Monero is finally useable as currency! Monero (XMR) underwent a successful hard fork on October 18th, and the result of that hard fork is that transaction fees have plummeted an impressive 97%, from $0.60 cents to an average of just $.02 cents, according to information from CoinMetrics.
Known as “Monero 0.13.0 Beryllium Bullet”, the hard fork implemented a trustless, non-interactive, zero-knowledge framework called “Bulletproofs” for XMR. This enabled XMR transaction details to be hidden from public blockchain validation.
It was on Twitter that CoinMetrics confirmed the massive drop in transaction fees for XMR. It also added that the average transaction size had fallen over 83% from 18.5kb pre-fork to just 3kb.
Forklog, a Russian news platform, reported that the Monero hard fork took effect on block 1685555, with the software and Bulletproofs executed on block 1686275. Bulletproofs was introduced to the XMR community as a solution to a number of problems, chiefly, enchanced privacy with faster and cheaper transactions, as well as a greater resistance to ASIC miners, which was seen as a centralization risk.
Bulletproofs provided a solution to the problems presented by the community for their cryptocurrency. XMR now requires substantially less disk storage space than it used to. XMR miners have already reported that mining difficulty has dropped significantly since the hard fork – something that the developers wanted to see, since they wanted XMR mining to be accessible for many users, not just corporate ASIC mining farms as is the case with Bitcoin.
Ricardo Spagni, XMR’s lead developer, said “Monero is now unfairly cheap” on Twitter.
He’s not wrong. If you look at XMR’s 1 year chart, covering October of 2017 to today, XMR’s transaction fees have dropped to an all-time low, which is a significant achievement at a time when the coin’s total marketcap stands at a 3-day high of $1,730,663,942 with a 24-hour trading volume of $12,937,507 according to CoinMarketCap.
XMR has dropped more than 70% of its all-time high of around $460 at the end of 2017 to about $105.00 today, but XMR remains intensely popular with privacy advocates. Rumors and whispers persist that this is the coin of preference for cybercriminals carrying out illegal activities like cryptojacking.
In July, CCN reported that XMR had completed its first audit for the Bulletproofs protocol after it was put forward as a working solution to the general scalability problem of blockchains by Stanford’s Applied Cryptography Group (ACG) and University College London and Blockstream.
What do you think?

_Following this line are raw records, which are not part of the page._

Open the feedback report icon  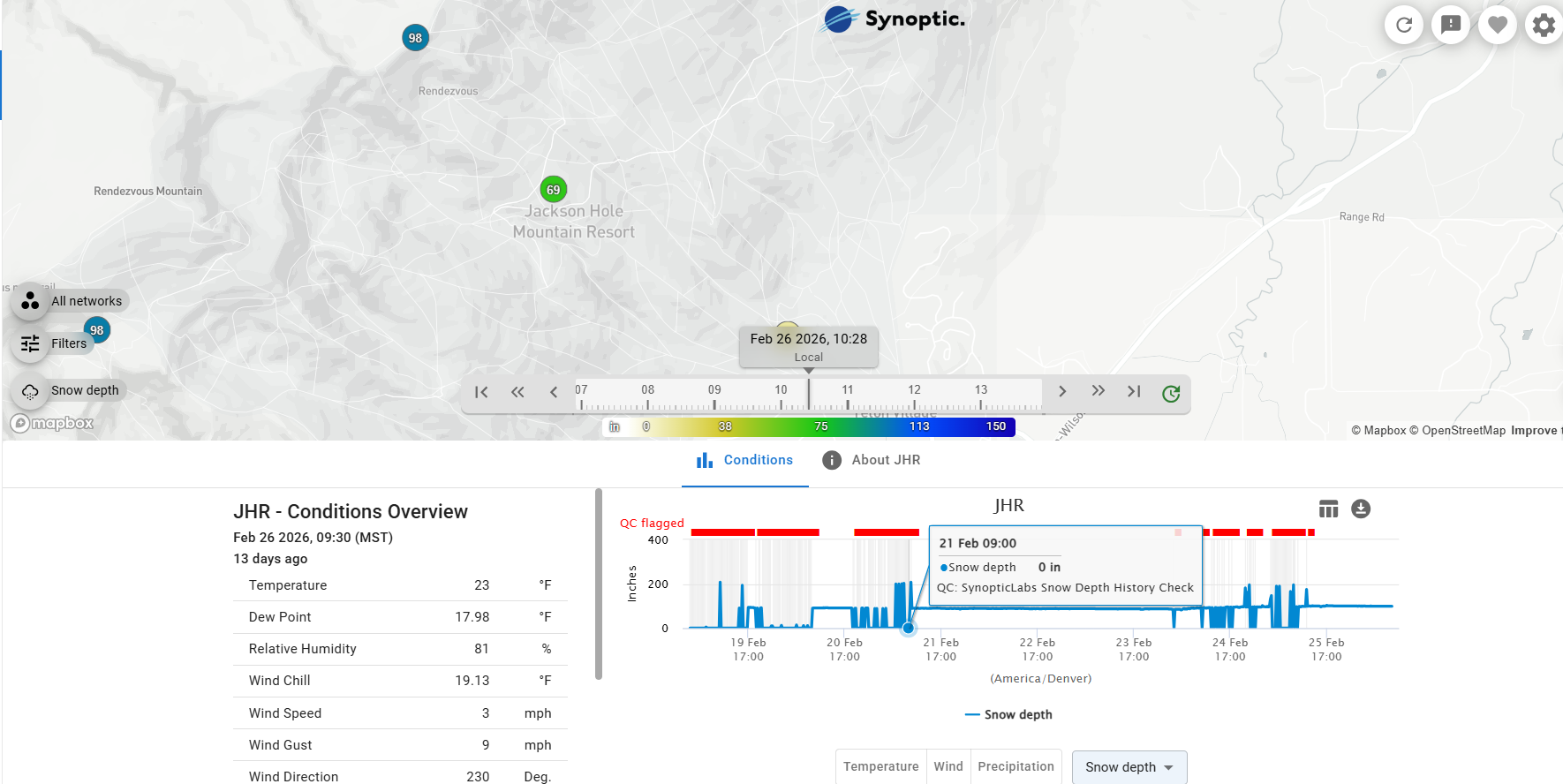tap(1450, 25)
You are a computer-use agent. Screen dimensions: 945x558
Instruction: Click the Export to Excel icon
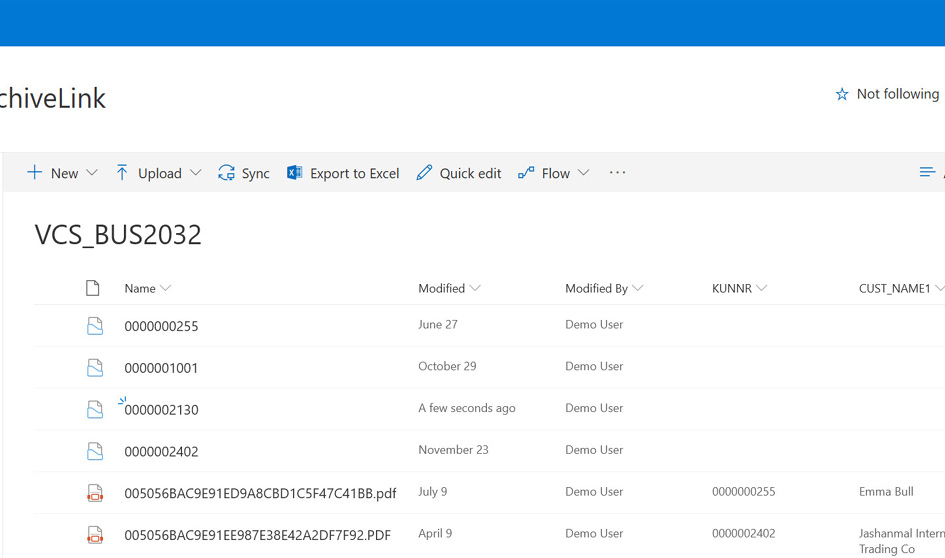coord(295,173)
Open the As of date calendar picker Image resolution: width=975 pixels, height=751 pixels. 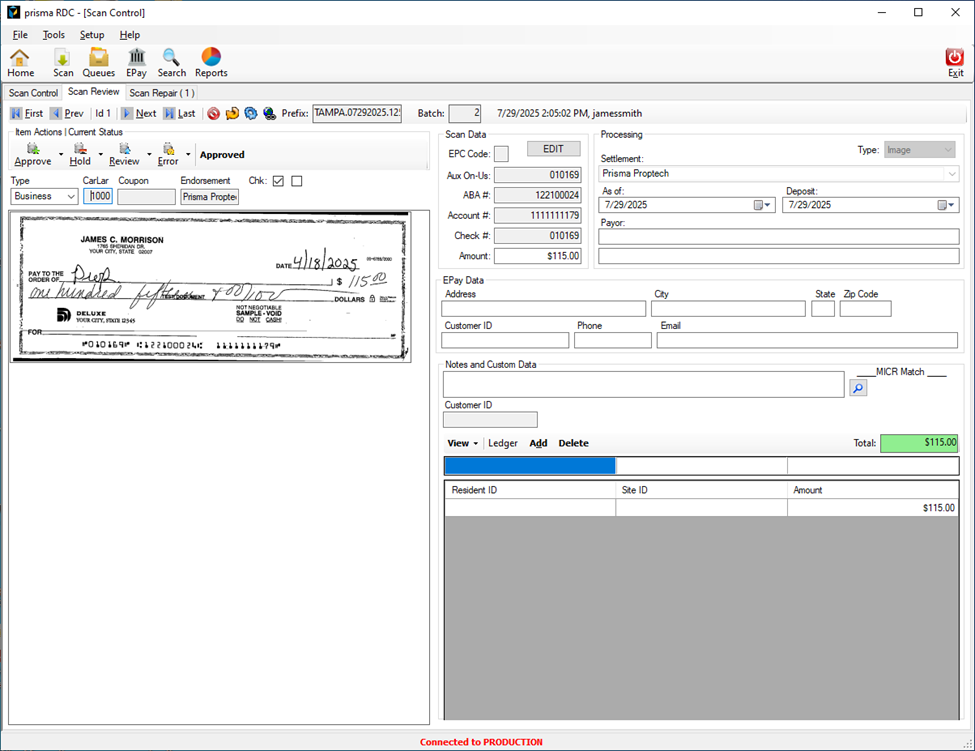761,205
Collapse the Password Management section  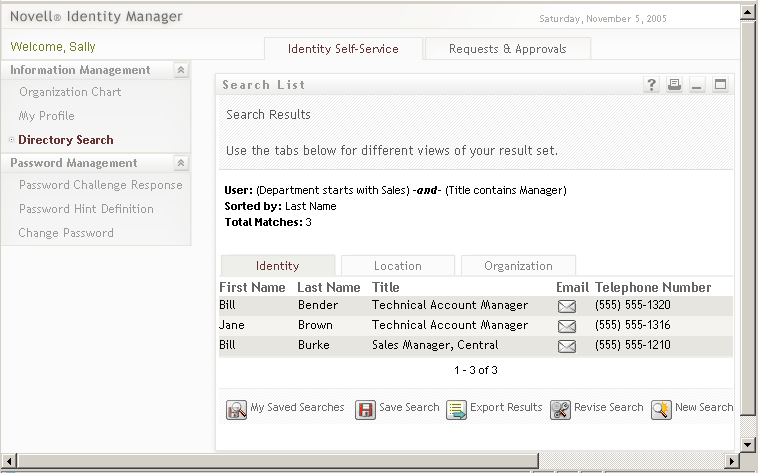coord(180,163)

Do you hold any XMR? Do you see this as bullish? Will this help spur mass adoption since it’s so cheap? We’ve talked about how 100k ATMs will soon have the ability to sell Bitcoin to the general public. When do you think mass adoption will happen? We’re seeing some tremendous news coming out for institutional investors, and now we have some good news for retail investors. What do you think? Let us know on our Facebook page!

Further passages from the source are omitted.